Beatriz desconfiou. Mário sempre foi sujeito honesto, cordato e não tinha o sangue frio necessário para esconder a história. Também não contou, só desconversava, culpava o trabalho. Por essa época, o projeto já tinha sido concluído e ele não via mais Júlia. Começaram a trocar e-mails. Ele meio que confessava seus sentimentos, mas ela, num tom compatível ao da sua voz, desconversava, soltando alguns mimos, algumas extravagâncias, como de costume. O tom era pessoal, obviamente, mas embora ele estivesse a um passo de se jogar aos pés dela, ela sempre mantinha uma distância prudente e impassível. Depois de alguns meses assim, Júlia finalmente cedeu e disse que sentia a falta dele, que um ou outro dia que ele não escrevesse não era um dia como os outros, e resolveu aceitar um dos convites para que se encontrassem. Palavras apenas vagas e ambíguas soaram como uma declaração de amor para ele.
Não, Mário nunca traiu Beatriz, foi ela quem o traiu.

Júlia sabia de Beatriz, mas nunca falava nela. No entanto, antes de aceitar se encontrar com Mário, naquele típico orgulho misturado com curiosidade das mulheres, perguntou, por telefone, o que a sua esposa achava daquilo. Mário odiava sarcasmo e, pego de surpresa e indefeso, disse que as coisas andavam mal no casamento, e que, praticamente, já estavam separados. Disse isso e, enquanto dizia, ouviu com um espanto enorme sua própria sentença proferida. Talvez soubesse o quanto de profecia uma mentira nesses termos se veste. E foi, e disse.

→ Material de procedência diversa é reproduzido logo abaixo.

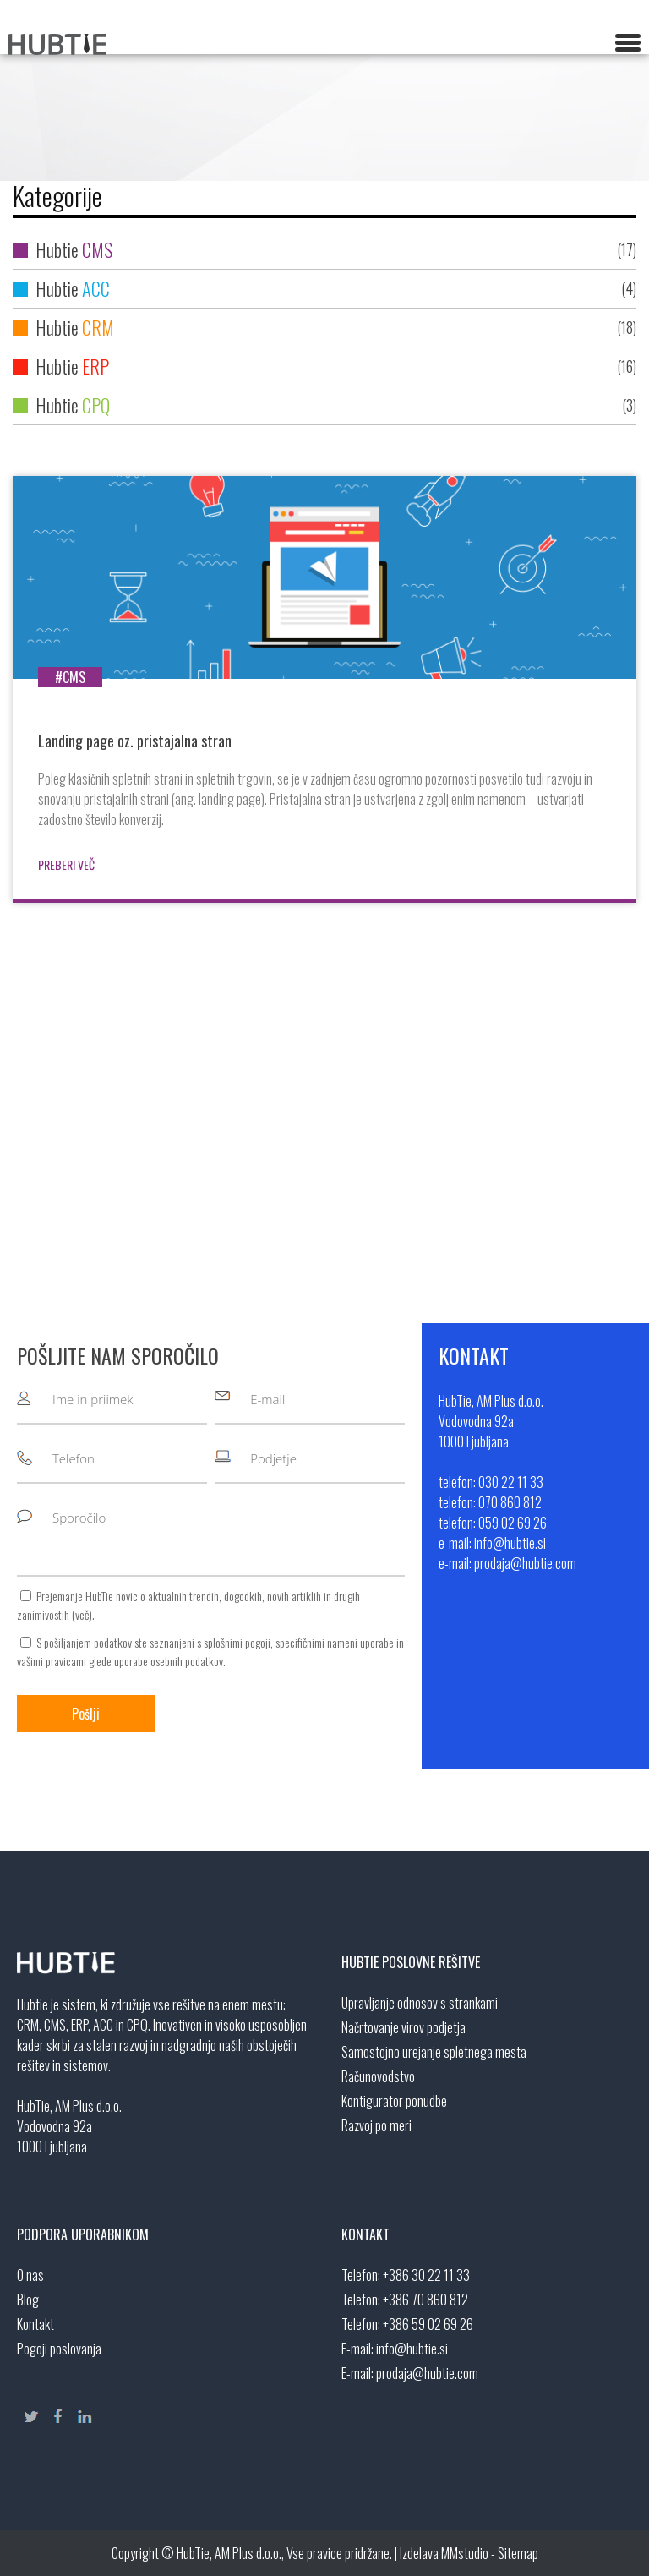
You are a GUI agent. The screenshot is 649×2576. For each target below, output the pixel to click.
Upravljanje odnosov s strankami (419, 2003)
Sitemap (518, 2553)
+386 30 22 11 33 (426, 2275)
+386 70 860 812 (425, 2299)
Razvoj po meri (376, 2125)
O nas (30, 2275)
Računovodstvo (378, 2076)
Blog (28, 2299)
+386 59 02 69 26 (428, 2324)
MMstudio (464, 2553)
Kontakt (35, 2324)
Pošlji (86, 1714)
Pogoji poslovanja (59, 2348)
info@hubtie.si (412, 2348)
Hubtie (324, 250)
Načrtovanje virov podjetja (403, 2027)
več (82, 1614)
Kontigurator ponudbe (394, 2101)
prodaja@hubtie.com (427, 2373)
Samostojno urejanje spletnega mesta (433, 2052)
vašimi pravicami (51, 1661)
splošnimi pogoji (237, 1642)
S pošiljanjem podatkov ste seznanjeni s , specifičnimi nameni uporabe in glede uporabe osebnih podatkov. (210, 1651)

Uma semana depois, de fato, separavam-se, três dias antes do preconizado encontro, que nunca aconteceu. Beatriz, num descuido dele, leu os e-mails. Indagado e afrontado, não negou, mas fez aquilo que todo homem, covarde, faria, na hora, disse que a amava, que aquilo tudo era só uma fantasia dele, que ela era a mulher da sua vida. Muita coisa feia e fétida foi dita naquela noite, ofensas de ambas as partes. Beatriz se foi, chorando. Mário ficou, inerte. Não teve notícias dela por duas semanas. Numa inversão monstruosa, resolveu colocar toda a culpa em Júlia e, desde então, nunca mais se falaram.
Frustrado consigo mesmo e sabendo que não poderia continuar daquela forma, tirou uns dias de férias. Como não conseguia tirar aquilo da cabeça, escreveu duas cartas enormes, onde resolveu contar tudo para Beatriz. Depois de duas semanas, como dito, ela resolveu ligar para ele. Pediram desculpas, até riram um pouco. No dia seguinte, encontraram-se, ela estava linda, ele se sentia fraco, abatido. Apenas sugeriu que ela voltasse, ela voltou.

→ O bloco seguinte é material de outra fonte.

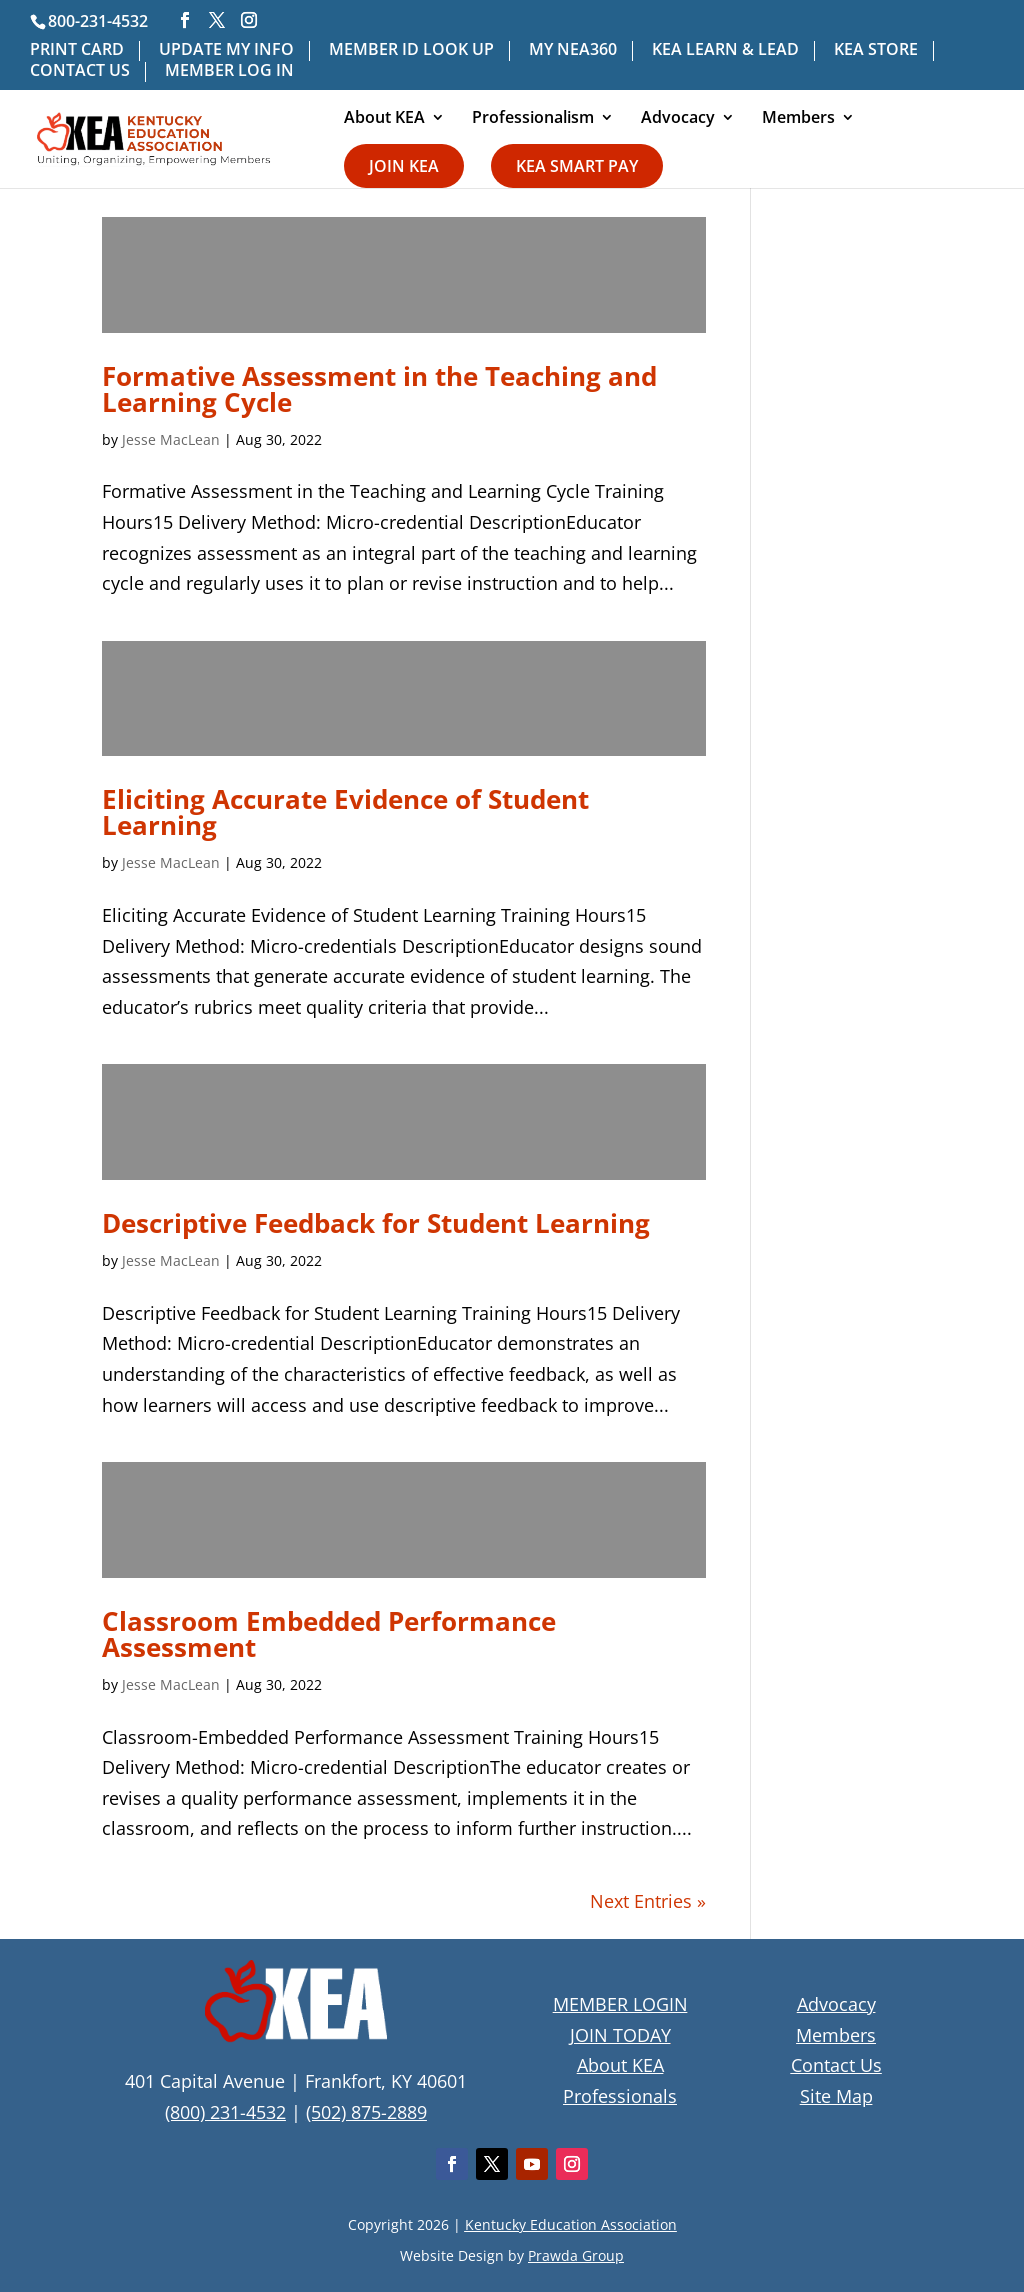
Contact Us (836, 2065)
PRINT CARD (77, 50)
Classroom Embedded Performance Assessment (329, 1634)
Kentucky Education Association (571, 2224)
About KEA (384, 119)
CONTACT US (80, 71)
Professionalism (533, 119)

Aqueles foram os melhores dias, ele a tratava muito bem, retomou dobradamente o prazer de sua companhia. Ela não contava as coisas como antes, mas ainda contava, e talvez fosse tudo insegurança da cabeça dele achar que era diferente. Iam ao cinema, liam juntos, o trabalho voltou, ele produzia, começou a ler A montanha mágica, uma vergonhosa lacuna de décadas nas suas leituras.
Mais ou menos três meses depois que reataram, numa noite quente de junho, tendo tomado seu café após o jantar preparado por ela, Mário ouviu de Beatriz que estava apaixonada e, a julgar pela sobriedade do seu semblante, e, como de resto, nunca fora afeita a piadas, não era por ele, como por instantes o desusado da situação o fez crer. Era um tal de Jean-Luc, belga, que ela tinha conhecido numa das festas da Natália, sua amiga de faculdade, naquelas duas semanas de separação. Mário não sabia o que dizer nem o que fazer, disse para que ela refletisse com bastante calma sobre o que estava falando, que analisasse se era isso mesmo, que, agora que estavam juntos novamente, era natural que ela se sentisse insegura, depois de tudo que aconteceu. Ela consentiu e disse a ele que, mesmo não tendo feito nada com o outro, não se sentiria bem de não contar o que se passava com ela, pois a briga que gerou a separação tinha origem na omissão e dissimulação dele. Um pouco mais sossegado, ele pensou até que era invenção de Beatriz, apenas para devolver na mesma moeda o dano que lhe havia causado.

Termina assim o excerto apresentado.